Rewrite the records from the start up to and including the line with "What do you see at coordinates (647, 290)", replacing "Petite" with "Grande" and leaving everything else unchanged.

§

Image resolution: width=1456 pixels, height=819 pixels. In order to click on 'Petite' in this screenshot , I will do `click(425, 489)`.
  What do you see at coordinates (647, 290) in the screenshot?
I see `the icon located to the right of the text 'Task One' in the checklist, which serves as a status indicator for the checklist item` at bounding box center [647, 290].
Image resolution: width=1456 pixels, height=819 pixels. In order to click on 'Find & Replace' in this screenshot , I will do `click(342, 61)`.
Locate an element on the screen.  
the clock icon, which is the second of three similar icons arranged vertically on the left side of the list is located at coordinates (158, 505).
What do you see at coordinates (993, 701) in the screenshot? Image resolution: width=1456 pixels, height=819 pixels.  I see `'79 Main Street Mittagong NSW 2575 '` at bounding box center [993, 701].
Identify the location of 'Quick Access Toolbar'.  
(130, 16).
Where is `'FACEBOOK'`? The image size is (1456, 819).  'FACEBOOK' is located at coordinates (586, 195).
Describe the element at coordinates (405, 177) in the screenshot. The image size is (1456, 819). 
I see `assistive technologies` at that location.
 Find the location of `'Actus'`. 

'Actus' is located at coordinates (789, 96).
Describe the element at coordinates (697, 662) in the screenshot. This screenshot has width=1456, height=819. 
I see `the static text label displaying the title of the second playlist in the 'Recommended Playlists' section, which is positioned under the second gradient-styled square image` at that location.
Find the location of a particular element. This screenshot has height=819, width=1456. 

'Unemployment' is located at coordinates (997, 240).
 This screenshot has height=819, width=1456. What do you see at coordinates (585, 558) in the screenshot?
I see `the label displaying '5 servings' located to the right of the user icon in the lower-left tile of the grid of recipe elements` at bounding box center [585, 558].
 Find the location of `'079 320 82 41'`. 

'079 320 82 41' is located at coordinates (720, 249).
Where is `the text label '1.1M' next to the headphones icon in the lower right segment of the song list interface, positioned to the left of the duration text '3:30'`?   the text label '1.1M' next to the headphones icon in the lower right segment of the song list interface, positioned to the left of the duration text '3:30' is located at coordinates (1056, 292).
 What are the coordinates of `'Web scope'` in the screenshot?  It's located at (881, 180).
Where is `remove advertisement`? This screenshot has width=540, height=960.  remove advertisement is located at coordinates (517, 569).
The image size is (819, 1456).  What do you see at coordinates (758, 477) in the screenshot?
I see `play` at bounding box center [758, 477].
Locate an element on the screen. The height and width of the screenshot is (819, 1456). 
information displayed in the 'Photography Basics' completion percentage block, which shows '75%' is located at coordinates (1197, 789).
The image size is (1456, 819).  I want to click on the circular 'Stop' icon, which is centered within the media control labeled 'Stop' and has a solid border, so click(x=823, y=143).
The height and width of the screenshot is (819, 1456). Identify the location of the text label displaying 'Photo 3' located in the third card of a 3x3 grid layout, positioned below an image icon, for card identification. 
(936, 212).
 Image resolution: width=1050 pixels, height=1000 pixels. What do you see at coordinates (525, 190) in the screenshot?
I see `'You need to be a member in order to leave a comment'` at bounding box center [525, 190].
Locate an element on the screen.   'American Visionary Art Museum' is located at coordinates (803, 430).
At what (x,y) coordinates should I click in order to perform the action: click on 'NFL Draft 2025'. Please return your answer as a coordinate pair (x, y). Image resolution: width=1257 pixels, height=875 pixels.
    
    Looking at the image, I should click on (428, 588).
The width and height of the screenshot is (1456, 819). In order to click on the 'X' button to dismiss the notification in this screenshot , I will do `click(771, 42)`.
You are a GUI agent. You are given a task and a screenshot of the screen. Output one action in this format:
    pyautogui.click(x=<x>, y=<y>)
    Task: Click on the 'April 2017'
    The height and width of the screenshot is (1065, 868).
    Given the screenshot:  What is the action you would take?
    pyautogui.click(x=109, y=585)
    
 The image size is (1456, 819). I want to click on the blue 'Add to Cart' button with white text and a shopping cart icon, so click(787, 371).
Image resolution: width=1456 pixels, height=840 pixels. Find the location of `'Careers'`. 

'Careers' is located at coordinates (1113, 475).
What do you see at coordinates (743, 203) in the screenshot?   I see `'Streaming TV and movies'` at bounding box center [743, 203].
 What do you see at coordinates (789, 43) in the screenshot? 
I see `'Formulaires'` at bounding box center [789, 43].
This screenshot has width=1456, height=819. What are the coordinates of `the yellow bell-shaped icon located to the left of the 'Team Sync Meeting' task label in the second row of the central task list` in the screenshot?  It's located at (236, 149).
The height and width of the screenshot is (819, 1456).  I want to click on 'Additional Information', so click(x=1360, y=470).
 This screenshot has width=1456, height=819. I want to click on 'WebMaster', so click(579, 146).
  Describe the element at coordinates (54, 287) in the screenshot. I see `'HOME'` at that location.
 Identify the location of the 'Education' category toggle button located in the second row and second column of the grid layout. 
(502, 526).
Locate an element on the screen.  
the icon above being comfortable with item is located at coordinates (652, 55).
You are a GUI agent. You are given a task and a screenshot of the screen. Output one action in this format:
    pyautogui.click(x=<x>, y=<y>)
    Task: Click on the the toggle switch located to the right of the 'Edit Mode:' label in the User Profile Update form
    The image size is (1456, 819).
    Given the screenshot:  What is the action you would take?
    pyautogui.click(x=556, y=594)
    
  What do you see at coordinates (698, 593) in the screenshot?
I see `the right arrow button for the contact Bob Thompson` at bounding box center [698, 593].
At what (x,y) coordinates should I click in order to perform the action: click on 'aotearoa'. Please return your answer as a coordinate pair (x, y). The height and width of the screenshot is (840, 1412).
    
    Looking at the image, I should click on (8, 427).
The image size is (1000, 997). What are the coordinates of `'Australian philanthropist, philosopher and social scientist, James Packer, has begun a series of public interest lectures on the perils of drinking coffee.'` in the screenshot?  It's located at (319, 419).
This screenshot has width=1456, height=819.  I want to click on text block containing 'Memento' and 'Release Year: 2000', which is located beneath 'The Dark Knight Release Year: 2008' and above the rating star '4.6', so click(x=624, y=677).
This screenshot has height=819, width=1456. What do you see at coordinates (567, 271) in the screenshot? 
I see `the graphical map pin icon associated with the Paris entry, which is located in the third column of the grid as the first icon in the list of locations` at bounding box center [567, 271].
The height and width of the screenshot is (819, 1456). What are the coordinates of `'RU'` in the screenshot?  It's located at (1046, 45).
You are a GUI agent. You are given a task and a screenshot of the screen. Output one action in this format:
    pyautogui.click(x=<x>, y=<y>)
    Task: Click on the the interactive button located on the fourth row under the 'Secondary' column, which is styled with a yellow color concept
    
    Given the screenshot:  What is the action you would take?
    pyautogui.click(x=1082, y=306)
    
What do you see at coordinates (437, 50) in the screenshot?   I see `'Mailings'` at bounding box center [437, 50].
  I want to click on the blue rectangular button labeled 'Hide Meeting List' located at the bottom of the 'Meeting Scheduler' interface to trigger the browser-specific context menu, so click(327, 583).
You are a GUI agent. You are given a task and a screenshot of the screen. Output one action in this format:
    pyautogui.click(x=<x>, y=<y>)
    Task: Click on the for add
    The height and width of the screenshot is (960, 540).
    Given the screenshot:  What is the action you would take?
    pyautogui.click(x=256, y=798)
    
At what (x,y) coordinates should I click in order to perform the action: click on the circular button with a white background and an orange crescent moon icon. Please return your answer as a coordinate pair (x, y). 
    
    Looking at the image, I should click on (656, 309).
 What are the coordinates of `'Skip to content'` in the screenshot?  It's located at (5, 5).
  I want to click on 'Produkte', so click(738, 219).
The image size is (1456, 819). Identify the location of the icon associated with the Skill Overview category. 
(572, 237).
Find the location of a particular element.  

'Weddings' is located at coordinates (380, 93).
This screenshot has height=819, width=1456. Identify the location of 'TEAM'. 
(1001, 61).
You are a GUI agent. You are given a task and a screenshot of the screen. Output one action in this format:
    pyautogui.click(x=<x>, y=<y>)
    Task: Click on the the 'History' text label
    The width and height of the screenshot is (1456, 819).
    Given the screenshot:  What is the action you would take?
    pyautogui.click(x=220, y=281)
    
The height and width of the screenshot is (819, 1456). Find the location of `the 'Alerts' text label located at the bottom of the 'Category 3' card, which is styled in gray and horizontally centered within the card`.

§

Task output
Image resolution: width=1456 pixels, height=819 pixels. In order to click on 'Grande' in this screenshot , I will do `click(425, 489)`.
  What do you see at coordinates (647, 290) in the screenshot?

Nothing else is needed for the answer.